Set in nineteenth-century Holland, brother and sister Hans (15) and Gretel (12) live with their parents in a run-down cottage. Their mother, Dame Brinker, Hans and Gretel, just about scrape enough of a living together to get by and keep from starvation. Their show more father needs constant care and watching and so they take it in turns to be with him. He suffered a head injury in an industrial accident some 10 years previously, so Hans and Gretel have never really known their father. He has no memory and is prone to fits, so has to be carefully watched around the fireplace.

It's winter time, Holland is frozen over and all of the local children, rich and poor alike, spend as much time as they can out on their ice skates. Hans and Gretel are both talented skaters, despite struggling along on wooden skates which Hans has made for them. When they hear of the great ice-skating race, in which one boy and one girl will each win a pair of silver ice skates, both children are excited but how could they hope to win on their homemade wooden skates...? And what can be done about the worsening condition of their father? Perhaps the famous Dr Boekman can help?

Despite never having visited Holland, and basing all of her historical information on two nineteenth century histories of the Netherlands by John Lothrop Motley, Mary Mapes Dodge interweaves a good amount of Dutch history into her story, which I found really interesting but which children today might skip over as some passages could be seen as a bit laborious. Examples include the Leiden gunpowder disaster of 1807 which I had never heard of before.

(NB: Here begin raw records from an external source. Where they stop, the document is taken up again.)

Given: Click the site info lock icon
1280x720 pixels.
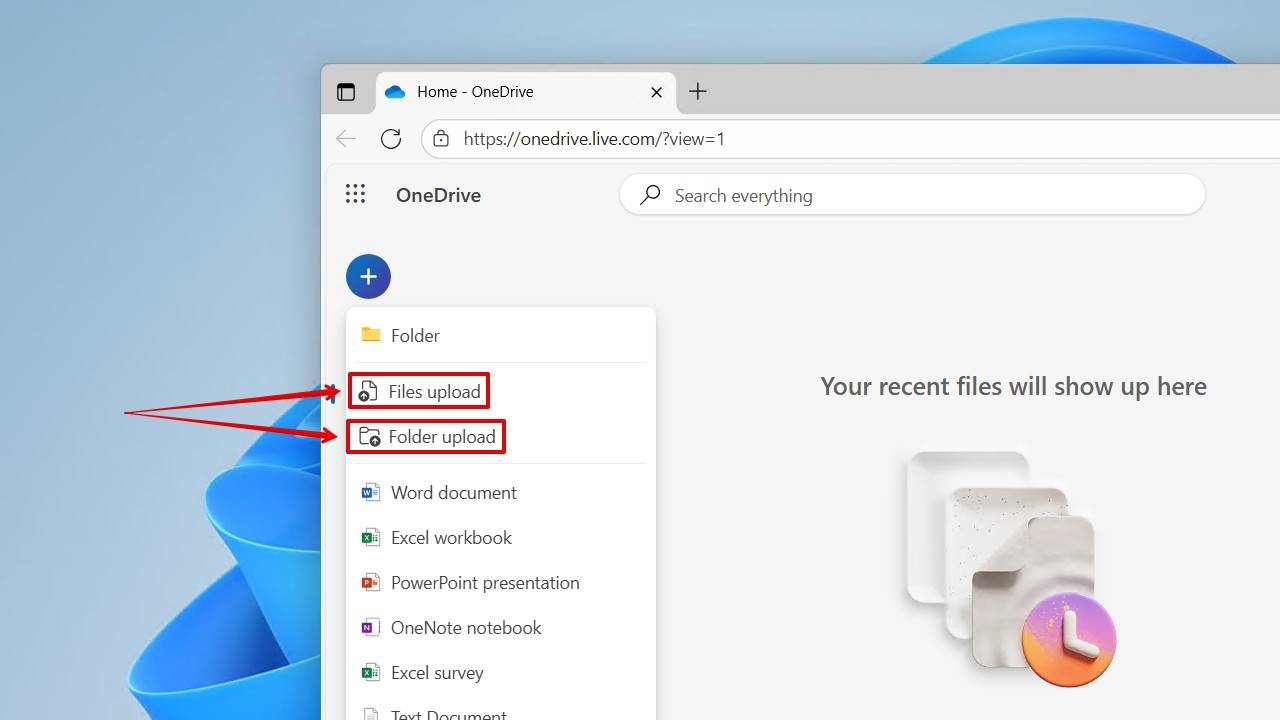Looking at the screenshot, I should [441, 139].
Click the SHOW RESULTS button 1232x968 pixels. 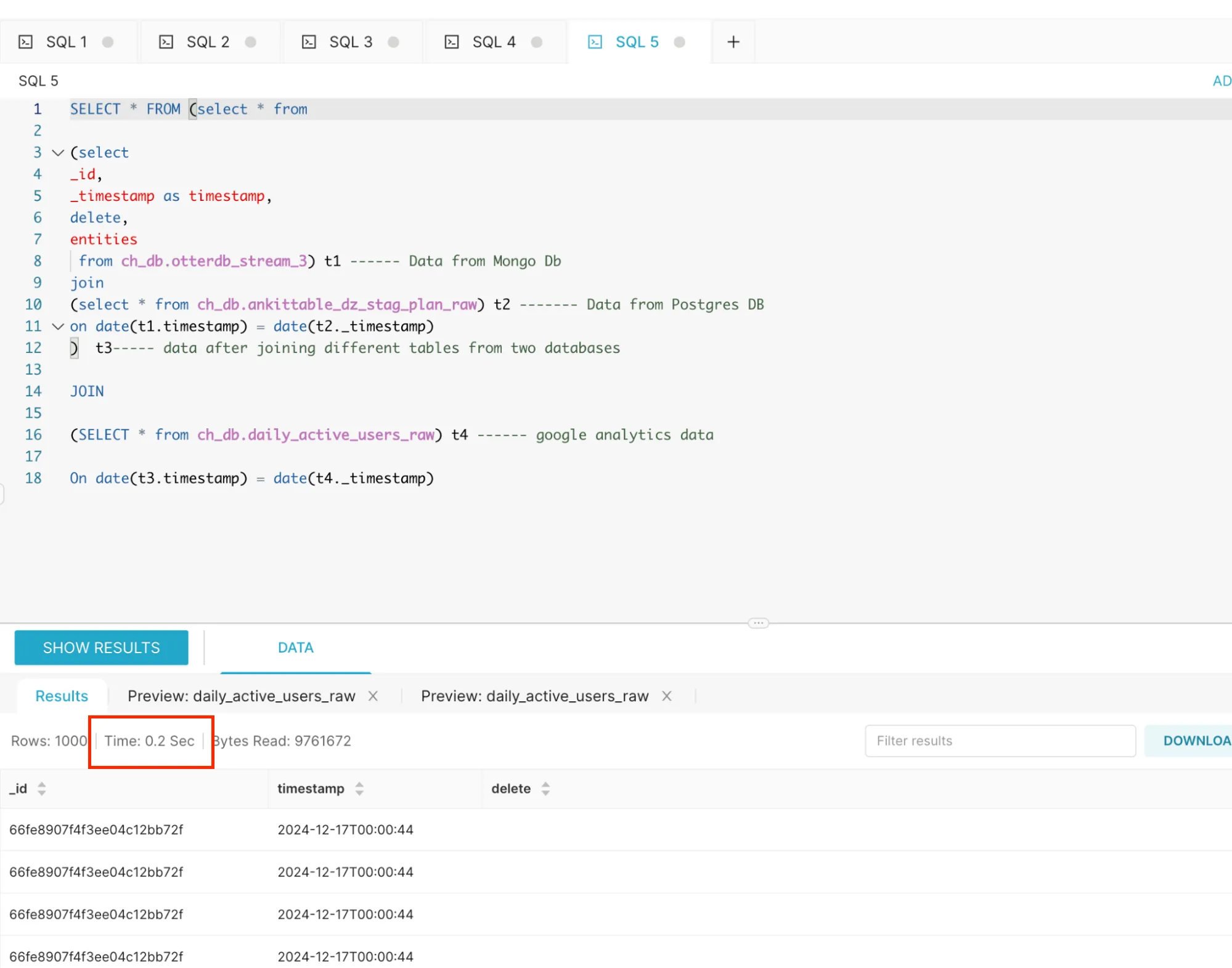101,648
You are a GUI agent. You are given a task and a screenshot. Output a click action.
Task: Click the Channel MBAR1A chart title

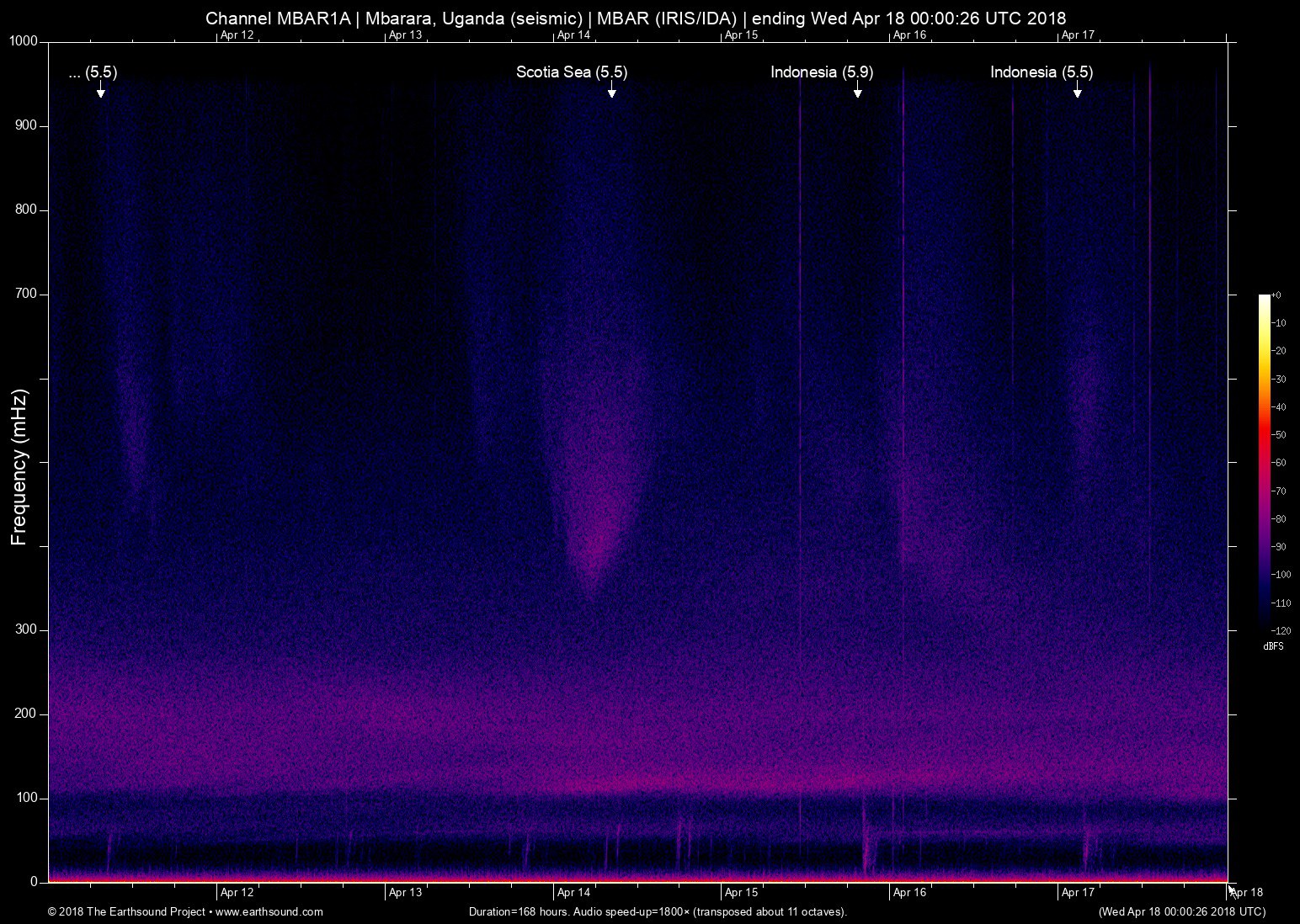click(636, 19)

The story was a great success in its day and a piece at the back of my edition claims that it out-sold everything (presumably in America only) except Charles Dickens's Our Mutual Friend, when it was first published. It's a wonderfully warm and fuzzy story, with the usual moralising and 'good child' message of its time (though to a lesser extent than SPCK and similar Victorian children's literature), there's a typical array of nineteenth-century characters and personalities (kind, charitable to self-aggrandising and disdainful of the poor). If you haven't read it before, I can highly recommend this classic as the ideal wintry read.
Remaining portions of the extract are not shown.